If the query were less selective, for example if the subject in the first triple pattern were unbound, then I think that the outcome would be less clear cut. However, unselective queries like that are better executed using multi-block IO on the second triple pattern with a hash join against the intermediate results from the first triple pattern. So, a different kettle of fish all together.

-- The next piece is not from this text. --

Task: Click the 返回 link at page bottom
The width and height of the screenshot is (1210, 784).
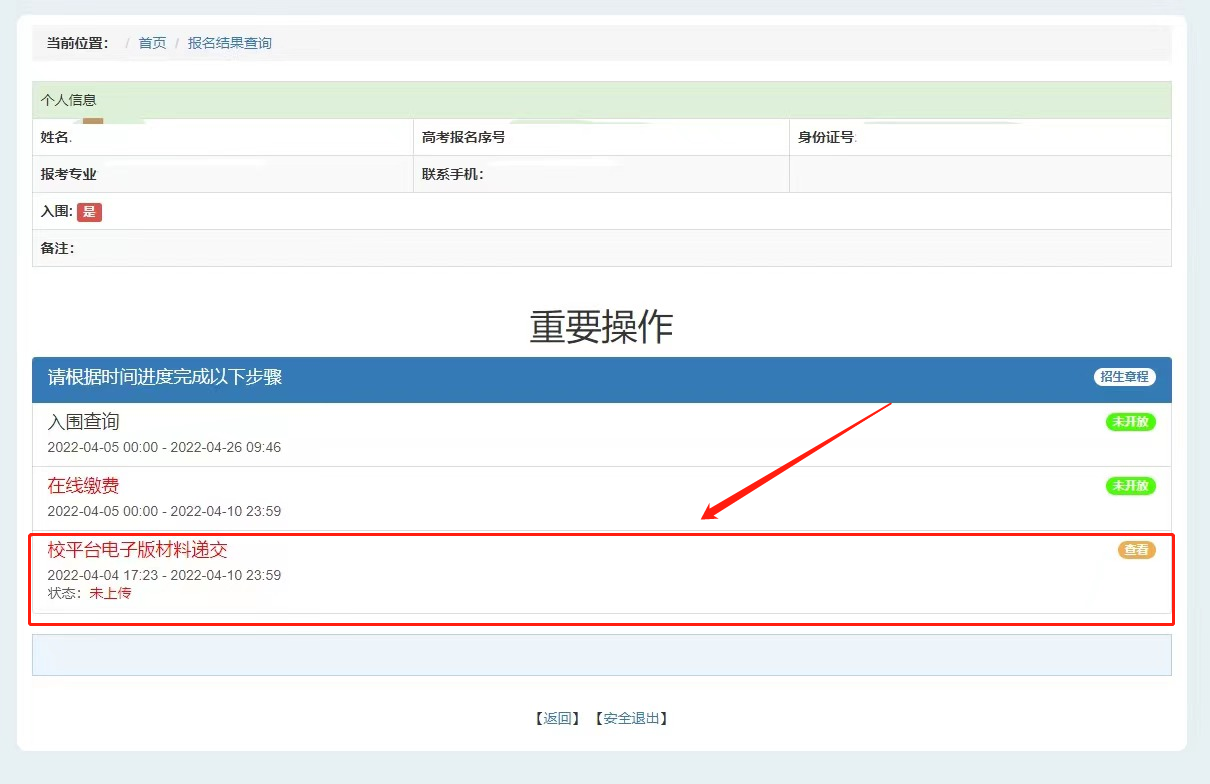Action: (557, 718)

Would you file an issue for this?
Thanks,
Bryan
> -----Original Message-----
> From: Mike Personick
> Sent: Friday, August 27, 2010 2:53 PM
> To: Bryan Thompson
> Cc: big...@li...
> Subject: RE: chosing the index for testing fully bound access
> paths based on index locality
>
> You would definitely get better locality by using POS instead
> of SPO in that case since the P and O remain constant for
> every asBound version of the (?c, d, e) tail. However, just
> playing devil's advocate, we've had the argument before over
> whether locality or concurrency wins in scale-out. For
> example, recall the discussion we had over forward or reverse
> properties (excerpted below). I argued that using forward
> properties would always win because you'd have better
> locality. You argued that the locality would be offset by
> increased parallelism from using reverse properties. How is
> this argument any different? Is it because we are talking
> about only one tail instead of many tails?
>
>
> ...
>
> The case where you were gathering multiple properties for A
> instead of just one is a little different:
>
> Forward:
>
> select ?a,?b,?c,?d
> where {
> ?a type A .
> ?a AtoB ?b .
> ?a AtoC ?c .
> ?a AtoD ?d .
> }
>
> Reverse:
>
> select ?a,?b,?c,?d
> where {
> ?a type A .
> ?b BtoA ?a .
> ?c CtoA ?a .
> ?d DtoA ?a .
> }
>
> In the case of forward you'd visit the POS index and then all
> the properties for a given ?a binding would be in the same
> place for the remainder of the tails (same SPO shard). For
> reverse you'd visit the POS index and then you'd have a set
> of bound PO tuples that would need to be visited using POS
> shards. Again, unlikely they'd be in the same place, which
> means network movement to complete the join. I assert that
> forward will always beat reverse in this case because you
> have all the data you need for tails 2-4 locally. Bryan
> asserts that reverse can overcome the lack of locality via
> concurrency.
>
> -----Original Message-----
> From: Bryan Thompson
> Sent: Friday, August 27, 2010 12:42 PM
> To: Mike Personick
> Cc: big...@li...
> Subject: chosing the index for testing fully bound access
> paths based on index locality
>
> Mike,
>
> David and I talked through a scenario where we might benefit
> by choosing a non-SPO index when testing a fully bound
> triple. Consider:
>
> query :- (a b ?c) AND (?c, d, e).
>
> Assuming that (a b ?c) is more selective, we would normally
> choose the SPO index for both access paths. However, the POS
> index will have better locality for (?c d e), so perhaps we
> would do better by sending the binding sets to that index?
>
> The guiding priciple would be, "when fully bound, choose the
> index with better locality based on the variable(s) in the
> triple pattern."
>
> If you think this makes sense, let's file and issue for this.
> I would have to review LUBM/BSBM to be certain, but I would
> not be suprised if both of those benchmarks included queries
> which had the same characteristic. As the number of
> variables in the second triple pattern increases, there will
> be less locality in the index so this might work better for
> one unbound triple patterns than for two unbound triple patterns.
>
> Thanks,
> Bryan
>
|